Exercise data:
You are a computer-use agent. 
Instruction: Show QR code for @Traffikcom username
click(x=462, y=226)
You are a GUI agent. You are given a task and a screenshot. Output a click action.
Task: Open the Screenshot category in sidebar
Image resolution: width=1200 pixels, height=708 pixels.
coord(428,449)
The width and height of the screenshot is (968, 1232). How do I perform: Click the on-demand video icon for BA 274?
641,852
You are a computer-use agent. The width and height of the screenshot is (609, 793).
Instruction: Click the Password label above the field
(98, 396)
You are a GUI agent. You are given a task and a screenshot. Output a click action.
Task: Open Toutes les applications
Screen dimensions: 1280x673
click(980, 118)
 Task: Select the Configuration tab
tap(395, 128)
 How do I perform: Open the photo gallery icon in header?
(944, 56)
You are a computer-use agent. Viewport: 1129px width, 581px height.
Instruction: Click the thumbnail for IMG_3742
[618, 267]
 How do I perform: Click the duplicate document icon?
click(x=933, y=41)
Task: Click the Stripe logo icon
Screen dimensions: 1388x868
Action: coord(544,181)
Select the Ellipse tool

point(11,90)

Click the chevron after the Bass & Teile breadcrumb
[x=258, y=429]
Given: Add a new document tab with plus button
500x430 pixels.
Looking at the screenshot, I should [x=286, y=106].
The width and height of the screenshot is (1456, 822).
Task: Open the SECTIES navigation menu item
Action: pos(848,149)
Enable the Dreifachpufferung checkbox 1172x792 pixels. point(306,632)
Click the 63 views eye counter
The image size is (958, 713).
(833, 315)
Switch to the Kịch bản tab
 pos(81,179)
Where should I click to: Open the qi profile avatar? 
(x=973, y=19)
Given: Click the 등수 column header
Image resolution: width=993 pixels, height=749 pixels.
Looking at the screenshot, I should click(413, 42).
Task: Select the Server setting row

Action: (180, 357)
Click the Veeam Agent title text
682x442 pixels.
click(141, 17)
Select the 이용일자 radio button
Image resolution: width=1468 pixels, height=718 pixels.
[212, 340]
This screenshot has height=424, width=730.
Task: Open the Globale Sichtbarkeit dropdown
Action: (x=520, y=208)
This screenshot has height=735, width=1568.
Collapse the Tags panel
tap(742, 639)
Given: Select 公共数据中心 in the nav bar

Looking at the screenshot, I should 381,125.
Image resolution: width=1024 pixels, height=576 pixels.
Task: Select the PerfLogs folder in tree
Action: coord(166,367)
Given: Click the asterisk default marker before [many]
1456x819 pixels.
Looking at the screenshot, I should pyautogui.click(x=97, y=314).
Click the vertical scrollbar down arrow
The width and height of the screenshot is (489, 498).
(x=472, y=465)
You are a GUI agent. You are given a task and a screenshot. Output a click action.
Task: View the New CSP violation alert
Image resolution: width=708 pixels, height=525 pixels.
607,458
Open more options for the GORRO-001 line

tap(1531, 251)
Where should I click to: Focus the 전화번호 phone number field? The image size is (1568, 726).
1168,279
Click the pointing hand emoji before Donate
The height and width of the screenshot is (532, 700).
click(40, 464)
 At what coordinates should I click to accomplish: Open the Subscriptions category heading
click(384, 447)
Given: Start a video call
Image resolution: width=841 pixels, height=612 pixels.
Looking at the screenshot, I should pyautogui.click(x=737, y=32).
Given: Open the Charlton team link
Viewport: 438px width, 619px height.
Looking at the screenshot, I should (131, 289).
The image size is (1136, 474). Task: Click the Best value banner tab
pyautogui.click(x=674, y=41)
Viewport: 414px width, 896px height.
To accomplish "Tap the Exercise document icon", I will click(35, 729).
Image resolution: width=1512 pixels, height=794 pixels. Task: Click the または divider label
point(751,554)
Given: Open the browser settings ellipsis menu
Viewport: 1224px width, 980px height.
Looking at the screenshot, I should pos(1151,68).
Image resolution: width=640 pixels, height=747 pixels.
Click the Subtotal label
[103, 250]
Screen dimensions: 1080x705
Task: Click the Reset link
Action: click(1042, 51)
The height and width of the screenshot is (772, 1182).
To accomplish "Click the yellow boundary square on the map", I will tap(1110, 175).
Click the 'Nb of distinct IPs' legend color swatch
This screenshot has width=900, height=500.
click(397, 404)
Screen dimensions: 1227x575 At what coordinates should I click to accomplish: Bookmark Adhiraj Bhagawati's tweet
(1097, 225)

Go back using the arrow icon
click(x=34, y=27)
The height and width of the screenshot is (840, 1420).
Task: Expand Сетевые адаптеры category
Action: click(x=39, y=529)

Exercise details:
Output all of the data exactly as given.

Written answer:
You are a computer-use agent. 
Instruction: Show QR code for @Traffikcom username
click(x=462, y=226)
You are a GUI agent. You are given a task and a screenshot. Output a click action.
Task: Open the Screenshot category in sidebar
Image resolution: width=1200 pixels, height=708 pixels.
coord(428,449)
The width and height of the screenshot is (968, 1232). How do I perform: Click the on-demand video icon for BA 274?
641,852
You are a computer-use agent. The width and height of the screenshot is (609, 793).
Instruction: Click the Password label above the field
(98, 396)
You are a GUI agent. You are given a task and a screenshot. Output a click action.
Task: Open Toutes les applications
Screen dimensions: 1280x673
click(980, 118)
 Task: Select the Configuration tab
tap(395, 128)
 How do I perform: Open the photo gallery icon in header?
(944, 56)
You are a computer-use agent. Viewport: 1129px width, 581px height.
Instruction: Click the thumbnail for IMG_3742
[618, 267]
 How do I perform: Click the duplicate document icon?
click(x=933, y=41)
Task: Click the Stripe logo icon
Screen dimensions: 1388x868
Action: coord(544,181)
Select the Ellipse tool

point(11,90)

Click the chevron after the Bass & Teile breadcrumb
[x=258, y=429]
Given: Add a new document tab with plus button
500x430 pixels.
Looking at the screenshot, I should [x=286, y=106].
The width and height of the screenshot is (1456, 822).
Task: Open the SECTIES navigation menu item
Action: pos(848,149)
Enable the Dreifachpufferung checkbox 1172x792 pixels. point(306,632)
Click the 63 views eye counter
The image size is (958, 713).
(833, 315)
Switch to the Kịch bản tab
 pos(81,179)
Where should I click to: Open the qi profile avatar? 
(x=973, y=19)
Given: Click the 등수 column header
Image resolution: width=993 pixels, height=749 pixels.
Looking at the screenshot, I should click(413, 42).
Task: Select the Server setting row

Action: (180, 357)
Click the Veeam Agent title text
682x442 pixels.
click(141, 17)
Select the 이용일자 radio button
Image resolution: width=1468 pixels, height=718 pixels.
[212, 340]
This screenshot has height=424, width=730.
Task: Open the Globale Sichtbarkeit dropdown
Action: (x=520, y=208)
This screenshot has height=735, width=1568.
Collapse the Tags panel
tap(742, 639)
Given: Select 公共数据中心 in the nav bar

Looking at the screenshot, I should 381,125.
Image resolution: width=1024 pixels, height=576 pixels.
Task: Select the PerfLogs folder in tree
Action: coord(166,367)
Given: Click the asterisk default marker before [many]
1456x819 pixels.
Looking at the screenshot, I should pyautogui.click(x=97, y=314).
Click the vertical scrollbar down arrow
The width and height of the screenshot is (489, 498).
(x=472, y=465)
You are a GUI agent. You are given a task and a screenshot. Output a click action.
Task: View the New CSP violation alert
Image resolution: width=708 pixels, height=525 pixels.
607,458
Open more options for the GORRO-001 line

tap(1531, 251)
Where should I click to: Focus the 전화번호 phone number field? The image size is (1568, 726).
1168,279
Click the pointing hand emoji before Donate
The height and width of the screenshot is (532, 700).
click(40, 464)
 At what coordinates should I click to accomplish: Open the Subscriptions category heading
click(384, 447)
Given: Start a video call
Image resolution: width=841 pixels, height=612 pixels.
Looking at the screenshot, I should pyautogui.click(x=737, y=32).
Given: Open the Charlton team link
Viewport: 438px width, 619px height.
Looking at the screenshot, I should (131, 289).
The image size is (1136, 474). Task: Click the Best value banner tab
pyautogui.click(x=674, y=41)
Viewport: 414px width, 896px height.
To accomplish "Tap the Exercise document icon", I will click(35, 729).
Image resolution: width=1512 pixels, height=794 pixels. Task: Click the または divider label
point(751,554)
Given: Open the browser settings ellipsis menu
Viewport: 1224px width, 980px height.
Looking at the screenshot, I should pos(1151,68).
Image resolution: width=640 pixels, height=747 pixels.
Click the Subtotal label
[103, 250]
Screen dimensions: 1080x705
Task: Click the Reset link
Action: click(1042, 51)
The height and width of the screenshot is (772, 1182).
To accomplish "Click the yellow boundary square on the map", I will tap(1110, 175).
Click the 'Nb of distinct IPs' legend color swatch
This screenshot has width=900, height=500.
click(397, 404)
Screen dimensions: 1227x575 At what coordinates should I click to accomplish: Bookmark Adhiraj Bhagawati's tweet
(1097, 225)

Go back using the arrow icon
click(x=34, y=27)
The height and width of the screenshot is (840, 1420).
Task: Expand Сетевые адаптеры category
Action: click(x=39, y=529)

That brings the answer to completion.